Passage to read |
--
1922 architectural rendering of the Mulvane Art Museum published in the Topeka State Journal


Joab R. Mulvane (1837-1929) came to Kansas in 1876 and distinguished himself as one of the most successful Kansans of his generation. He was president of several railroads, including the Chicago, Kansas and Western Railway Company. In 1922, Mulvane pledged a gift to build the Mulvane Art Museum, and the building opened to the public in 1924. It was one of the first art museums established west of the Mississippi. In 1946, through the encouragement of Alexander Tillotson, Director of the Washburn Art Department, the Topeka Junior League spearheaded the formation of a group now known as the Friends of the Mulvane Art Museum, which supports the activities of the museum.

Following a tornado in 1966 that destroyed most of the buildings on Washburn University campus, the present art complex was built. The building's native limestone exterior was unchanged, but the severely damaged interior was gutted and connected to the new Garvey Fine Arts Center. A Women’s Board was organized in 1968 to generate interest in the Museum, provide volunteers, and raise funds for acquisitions and programs. The Mulvane Art Museum was accredited by the American Association of Museums in 1988. The Museum underwent another construction project in 2006, which increased exhibition space to over 9,000 sq. ft. and provided secure storage for the collection. It also significantly enlarged the art education program with the renovation of four new classrooms and the creation of the Judith Lennox Sabatini ArtLab, a 2,700 sq. ft. hands-on art experience center.
--
Data block |
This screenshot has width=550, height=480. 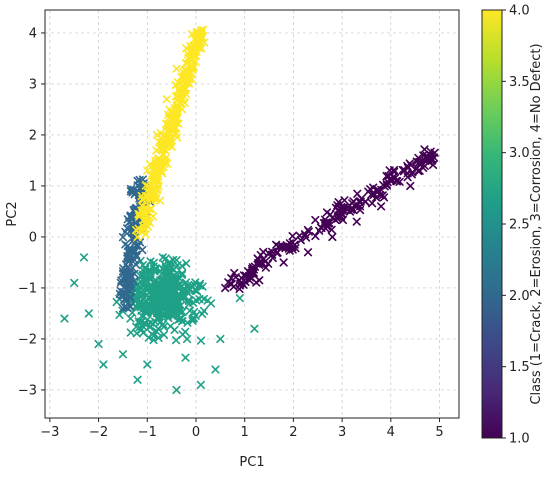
--
Directions |
a) List each year mentioned in the paragraph of the museum history that begins "Following a tornado," along with the event the text ties to it.
b) Reproduce the part of the museum history that opens with the words containing "Joab R. Mulvane" and closes with "of the museum.".
c) Condense the museum history's paragraph that starts "Joab R. Mulvane (1837-1929)" into a bulleted list that keeps its main facts.

Answers to the problems |
a)
- 1966: a tornado destroyed most of the buildings on the Washburn University campus.
- 1968: a Women's Board was organized.
- 1988: the American Association of Museums accredited the Mulvane Art Museum.
- 2006: the museum underwent another construction project.

b)
Joab R. Mulvane (1837-1929) came to Kansas in 1876 and distinguished himself as one of the most successful Kansans of his generation. He was president of several railroads, including the Chicago, Kansas and Western Railway Company. In 1922, Mulvane pledged a gift to build the Mulvane Art Museum, and the building opened to the public in 1924. It was one of the first art museums established west of the Mississippi. In 1946, through the encouragement of Alexander Tillotson, Director of the Washburn Art Department, the Topeka Junior League spearheaded the formation of a group now known as the Friends of the Mulvane Art Museum, which supports the activities of the museum.

c)
- Joab R. Mulvane (1837-1929) came to Kansas in 1876 and became one of the most successful Kansans of his generation.
- He was president of several railroads, including the Chicago, Kansas and Western Railway Company.
- In 1922 he pledged a gift to build the Mulvane Art Museum, which opened to the public in 1924.
- It was one of the first art museums established west of the Mississippi.
- In 1946, encouraged by Alexander Tillotson, Director of the Washburn Art Department, the Topeka Junior League led the formation of the group now called the Friends of the Mulvane Art Museum, which supports the museum's activities.